Here I am again. Wondering why most people tolerate all the stuff that happens in Corporate America. 

Here I am again. Looking at my spreadsheet and thinking yeah I can do this.  I have enough money to do this.  

Here I am again. Ready and willing to go where the wind and spirit leads me. 

Here I am this time. With more experience. 

Here I am this time.  Eighteen years later from the last time I “just quit”. 

Here I am this time. Blogging the experience.

Here I am this time. Knowing this time there is no going back to working to make someone else rich for exchange for a check and health benefits. (This seems so ludicrous to me!!!)  If I do nothing else with this insurance license I will help people who feel chained to their jobs because of health insurance. 

Here I am this time.  Knowing the harder I work, the more real people I will help and the more money I will make. 

Here I am this time.  Knowing I’ve got one more shot to leave a legacy that will catapult the next several generations to the top. 

Now. I will do this. 

Now.  I will thrive. 

Now. I will soar. 

Now. I will look back and be grateful I’ve been blessed with what I call “the knowing” and brave enough to trust it. 

Here I am again. Here I am this time. Now.

~M. R. Williams a.k.a. Ridea

Monday, January 17, 2022

Working From Home

It’s almost been two years and many are still working from home.

It’s a 20 steps commute.

There’s no more packing a lunch.

No more matching assessories with clothes.

No more starting the car when it’s cold.

There are WebEx meetings.

There is just work.

No listening to conversations that you don’t want to hear.
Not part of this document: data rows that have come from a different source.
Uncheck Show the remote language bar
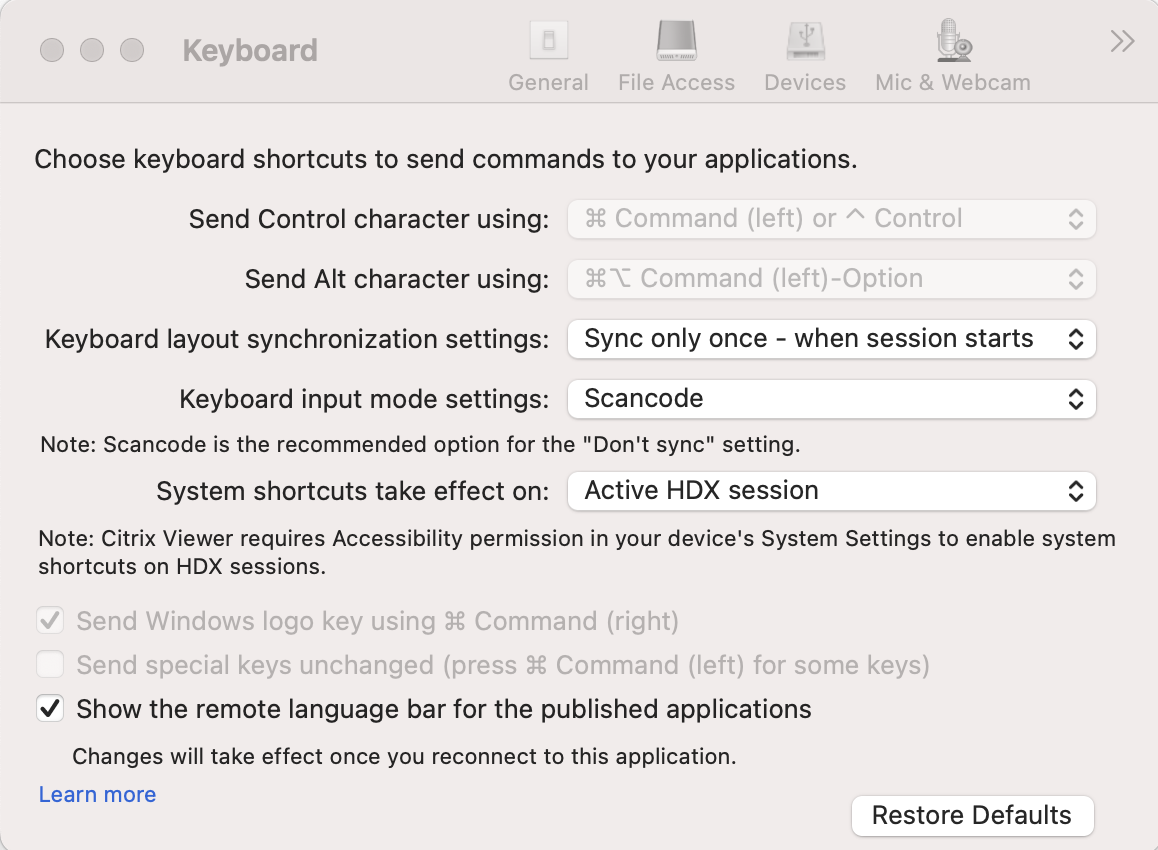1158x850 pixels. 50,709
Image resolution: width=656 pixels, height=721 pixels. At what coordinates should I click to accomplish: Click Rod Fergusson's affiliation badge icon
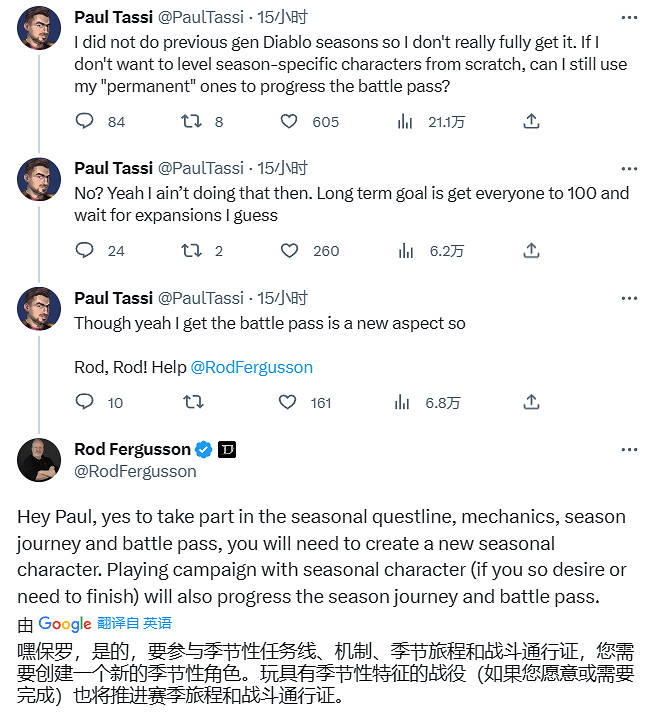[227, 449]
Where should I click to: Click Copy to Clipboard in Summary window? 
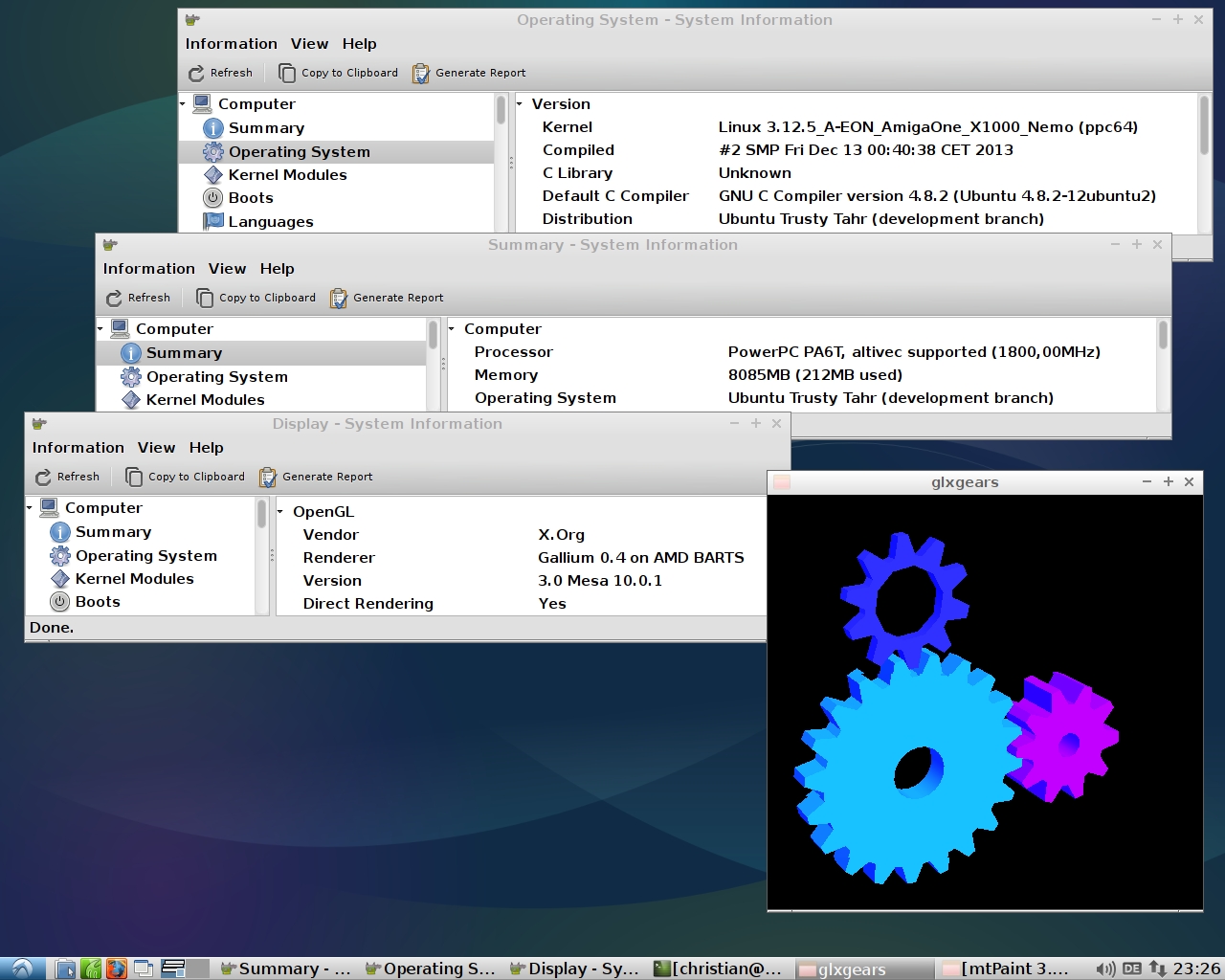pos(256,298)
All of the “nonsense” is cut out.

There is just work.

And if you don’t like the work…Just Quit and find other work or something else.

 

Saturday, October 23, 2021

You Are Not Crazy and You Are Not Alone

It is 2021. It is almost December 2021.

It is a time when many have to make a decision to Just Quit their jobs because of a Covid Vaccine Mandate.

Just Quitting a Job is a decision that I made almost 20 years ago. It is a decision that is facing me again, but today’s decision seems ominous. It seems sinister. It is not singular. It is a decision a mass number of people have to make at the same time. Just Quitting is not an easy decision because it is life changing. For those in the throws of making the decision think of three things:

  1. What would you do if you weren’t afraid of change?
  2. What are your dreams for yourself and your family, and how will your decision impact those dreams?
  3. On your death bed which decision will you be happy that you made?

Think on these things today and know that to Just Quit and Live Your Life can be a beautiful thing.

(As I type this I realize how very much this blogging platform has changed since I’ve blogged! I also probably need to change the name of this site to Just Quit and Live)

Monday, August 16, 2021

Be Creative When You Work The "Just Quit" Steps...Connect the Dots

The job I have is making me sick, physically sick just thinking about being there makes me ill.

It’s where hard work is ignored and politics are constantly at play.

It’s a place that discourages development and growth of its team and encourages “top down” mechanics under the guise of being a company run on new age defining principles.

It’s a place where I feel creatively stifled even though I have a creative role.

I have no desire to work within the field I’m in anymore and there is so much more to life that I have true interest in.

~Worker Living in CALIFORNIA

Creativity

In many of the “Just Quit” Steps we have the opportunity to be creative.

Go back to the Steps and think creatively.

You will be amazed at what happens.

You will almost forget all about the crap that is going on at work.

You might even be grateful for it all. Grateful that it has brought you to this point.

The more creative you are working the Steps the more excited you will become at the endless possibilities of the way forward.

Get creative when you work the Steps.